Is This Really Where We Should be in Enterprise Sales?

So what would I expect?

  1. A quick look on companies house will see that the investment he asked for was roughly 10% of turnover, do you really think a company is going to invest that much in an event?If your answer to that is, you only get what you ask for, I agree, but where is the desire building?  Tell me something I don’t know.  The customer examples used on the call could come from any customer, the words just washed over me.  Tell me what you can do for me, not some abstract example.
  2. Tell me based on your experience, after all you are the expert, not me, how your proposition will make an impact to your customers.Quote back to me, my website, blog, book.  I remember doing a sales course on cassettes (remember those) in the car.  The person running the course always said, “create desire and match back to requirements”.
  3. Permission Marketing by Seth Godin recently had it’s 20th anniversary.The book explains how people want to be treated as individuals.  Surely looking me up on LinkedIn or companies website would help you to tailor your pitch to me?  Flatter me, we all like to be flattered.
  4. You are pitching to me and apart from your LinkedIn profile screams at me “salesperson” there is nothing wrong with being authentic, I guess.  There is only one job on there.  It’s a description about your role.  Nothing about who you are, what drives you, your passion.  If you cannot get passionate about your job why should I?
  5. I’m a CEO.While sales is important, I’m looking for “partners”.  For example we use companies like Passle, Brandwatch and Leadfeeder. They are not just suppliers, they are partners, in fact I would go so far as to say they are friends.  Our success is their success.
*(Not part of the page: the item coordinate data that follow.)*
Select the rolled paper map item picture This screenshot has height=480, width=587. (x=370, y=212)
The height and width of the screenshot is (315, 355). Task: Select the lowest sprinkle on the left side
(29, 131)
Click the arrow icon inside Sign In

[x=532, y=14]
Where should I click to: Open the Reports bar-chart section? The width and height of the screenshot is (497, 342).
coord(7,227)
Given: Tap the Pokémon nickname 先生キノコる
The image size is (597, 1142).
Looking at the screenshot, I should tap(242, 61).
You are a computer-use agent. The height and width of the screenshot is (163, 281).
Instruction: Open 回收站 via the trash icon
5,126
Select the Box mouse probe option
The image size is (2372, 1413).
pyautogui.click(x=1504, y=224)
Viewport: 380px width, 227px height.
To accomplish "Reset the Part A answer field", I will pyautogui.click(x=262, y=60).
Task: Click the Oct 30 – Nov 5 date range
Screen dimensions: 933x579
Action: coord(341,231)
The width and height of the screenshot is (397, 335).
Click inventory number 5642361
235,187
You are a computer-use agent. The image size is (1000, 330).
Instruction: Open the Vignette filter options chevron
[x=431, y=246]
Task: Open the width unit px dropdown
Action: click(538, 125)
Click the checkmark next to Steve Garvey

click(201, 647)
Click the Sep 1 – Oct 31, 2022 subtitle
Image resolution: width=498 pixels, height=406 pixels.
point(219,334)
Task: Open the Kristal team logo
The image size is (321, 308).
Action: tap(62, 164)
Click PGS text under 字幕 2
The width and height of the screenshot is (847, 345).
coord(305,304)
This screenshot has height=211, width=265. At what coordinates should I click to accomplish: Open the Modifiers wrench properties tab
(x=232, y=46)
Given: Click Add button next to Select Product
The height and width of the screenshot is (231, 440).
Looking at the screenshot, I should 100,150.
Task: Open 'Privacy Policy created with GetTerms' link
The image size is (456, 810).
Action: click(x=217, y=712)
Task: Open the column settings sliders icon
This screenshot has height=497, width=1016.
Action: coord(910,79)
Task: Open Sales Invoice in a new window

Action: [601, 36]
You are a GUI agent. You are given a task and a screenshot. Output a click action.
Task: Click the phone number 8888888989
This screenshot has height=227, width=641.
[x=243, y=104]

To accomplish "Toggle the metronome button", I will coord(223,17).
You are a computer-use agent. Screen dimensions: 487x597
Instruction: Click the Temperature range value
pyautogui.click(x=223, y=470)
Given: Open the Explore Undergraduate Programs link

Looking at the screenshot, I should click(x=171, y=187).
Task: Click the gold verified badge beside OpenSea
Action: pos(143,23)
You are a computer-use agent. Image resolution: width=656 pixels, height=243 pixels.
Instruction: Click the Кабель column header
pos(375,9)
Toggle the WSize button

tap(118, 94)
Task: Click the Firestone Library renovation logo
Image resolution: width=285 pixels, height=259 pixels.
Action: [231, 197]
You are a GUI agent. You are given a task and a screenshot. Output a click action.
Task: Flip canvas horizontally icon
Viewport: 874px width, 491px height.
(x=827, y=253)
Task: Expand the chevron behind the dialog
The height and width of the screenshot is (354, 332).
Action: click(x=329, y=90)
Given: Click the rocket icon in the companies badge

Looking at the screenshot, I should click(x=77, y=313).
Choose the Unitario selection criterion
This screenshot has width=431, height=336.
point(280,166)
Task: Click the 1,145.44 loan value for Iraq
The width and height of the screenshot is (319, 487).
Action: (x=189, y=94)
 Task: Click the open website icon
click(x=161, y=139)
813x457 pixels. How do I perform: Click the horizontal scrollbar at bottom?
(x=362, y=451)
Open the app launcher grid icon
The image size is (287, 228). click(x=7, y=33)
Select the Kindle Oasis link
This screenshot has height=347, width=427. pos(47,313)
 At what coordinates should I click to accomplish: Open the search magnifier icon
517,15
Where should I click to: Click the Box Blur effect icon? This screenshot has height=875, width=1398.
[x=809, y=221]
Ben has a lot on his LinkedIn profile about partners.  That is, if I spent money with him would be a partner.  But where is the insight on his LinkedIn profile?  Where is the education?  Tell me something I don’t know?  In fact Ben has shared anything, hasn’t written a blog.  In other words it’s wooden and corporate. Maybe people have already decided to say know even before the sales pitch had started.


These are just 5 “table stakes” errors that are easily rectified and while Ben is selling something reasonable low value, if you are selling anything of £100K ($130K) upwards this are school boy errors that are unforgivable.